**Task requirements**
Show every line in the records below that contains the word "agent".

(Records from a dataset)
_____
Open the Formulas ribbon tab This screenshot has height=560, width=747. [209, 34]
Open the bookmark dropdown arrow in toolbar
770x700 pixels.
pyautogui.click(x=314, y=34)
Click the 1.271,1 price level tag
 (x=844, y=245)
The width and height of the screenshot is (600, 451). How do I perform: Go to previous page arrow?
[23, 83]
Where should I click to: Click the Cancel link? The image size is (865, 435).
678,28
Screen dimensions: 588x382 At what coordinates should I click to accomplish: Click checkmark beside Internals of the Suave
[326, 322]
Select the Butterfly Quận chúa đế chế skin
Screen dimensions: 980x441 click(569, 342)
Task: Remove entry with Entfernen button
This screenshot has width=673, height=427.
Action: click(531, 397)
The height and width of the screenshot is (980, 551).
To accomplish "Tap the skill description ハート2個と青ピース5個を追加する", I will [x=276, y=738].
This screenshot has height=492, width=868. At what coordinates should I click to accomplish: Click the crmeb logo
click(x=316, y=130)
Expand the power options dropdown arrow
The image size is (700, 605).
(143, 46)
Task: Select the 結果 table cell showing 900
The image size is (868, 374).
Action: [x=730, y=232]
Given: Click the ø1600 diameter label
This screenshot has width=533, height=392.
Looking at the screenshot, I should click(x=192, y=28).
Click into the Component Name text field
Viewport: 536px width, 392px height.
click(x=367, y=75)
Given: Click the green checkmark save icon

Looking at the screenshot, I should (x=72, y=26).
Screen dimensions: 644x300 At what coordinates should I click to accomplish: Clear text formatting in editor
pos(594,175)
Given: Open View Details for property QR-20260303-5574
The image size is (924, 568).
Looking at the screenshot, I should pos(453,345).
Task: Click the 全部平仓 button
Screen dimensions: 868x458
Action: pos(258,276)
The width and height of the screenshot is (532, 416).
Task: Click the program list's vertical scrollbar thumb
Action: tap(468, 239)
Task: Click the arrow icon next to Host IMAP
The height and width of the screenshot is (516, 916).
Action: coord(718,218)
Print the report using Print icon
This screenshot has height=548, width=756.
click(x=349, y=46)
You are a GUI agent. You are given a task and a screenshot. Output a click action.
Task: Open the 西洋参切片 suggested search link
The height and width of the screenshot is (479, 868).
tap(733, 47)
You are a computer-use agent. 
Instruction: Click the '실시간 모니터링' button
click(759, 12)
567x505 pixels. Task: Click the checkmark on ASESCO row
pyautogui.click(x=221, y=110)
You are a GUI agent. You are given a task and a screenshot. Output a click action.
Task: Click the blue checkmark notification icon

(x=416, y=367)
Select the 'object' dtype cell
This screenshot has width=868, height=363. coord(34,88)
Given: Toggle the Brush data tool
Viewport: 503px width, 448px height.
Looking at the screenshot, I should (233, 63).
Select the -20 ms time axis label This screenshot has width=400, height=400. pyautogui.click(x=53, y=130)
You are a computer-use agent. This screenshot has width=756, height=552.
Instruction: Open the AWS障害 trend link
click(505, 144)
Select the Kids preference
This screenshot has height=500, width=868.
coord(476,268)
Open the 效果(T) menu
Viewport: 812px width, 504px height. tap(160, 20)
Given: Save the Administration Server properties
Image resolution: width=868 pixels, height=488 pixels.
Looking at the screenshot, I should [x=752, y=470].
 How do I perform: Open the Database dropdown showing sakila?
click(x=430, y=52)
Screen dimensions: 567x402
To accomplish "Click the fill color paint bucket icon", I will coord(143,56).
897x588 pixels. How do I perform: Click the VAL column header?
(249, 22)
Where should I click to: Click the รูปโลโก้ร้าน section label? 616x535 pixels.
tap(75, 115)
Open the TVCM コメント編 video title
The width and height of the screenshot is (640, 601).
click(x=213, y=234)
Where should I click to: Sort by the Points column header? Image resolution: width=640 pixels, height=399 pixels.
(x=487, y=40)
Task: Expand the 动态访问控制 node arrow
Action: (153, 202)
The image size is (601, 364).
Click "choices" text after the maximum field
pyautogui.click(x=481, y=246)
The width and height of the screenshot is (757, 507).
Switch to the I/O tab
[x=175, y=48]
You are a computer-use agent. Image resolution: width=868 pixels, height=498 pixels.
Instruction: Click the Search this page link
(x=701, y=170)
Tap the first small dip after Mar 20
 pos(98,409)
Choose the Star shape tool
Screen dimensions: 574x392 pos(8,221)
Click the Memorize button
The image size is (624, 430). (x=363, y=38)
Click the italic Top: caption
_____
**Answer to this problem**
You are a GUI agent. You are given a task and a screenshot. Output a click action.
You are a computer-use agent. 
You are a GUI agent. You are given a task and a screenshot. Output a click action.
You are a computer-use agent. This screenshot has width=756, height=552.
You are a computer-use agent. Image resolution: width=868 pixels, height=498 pixels.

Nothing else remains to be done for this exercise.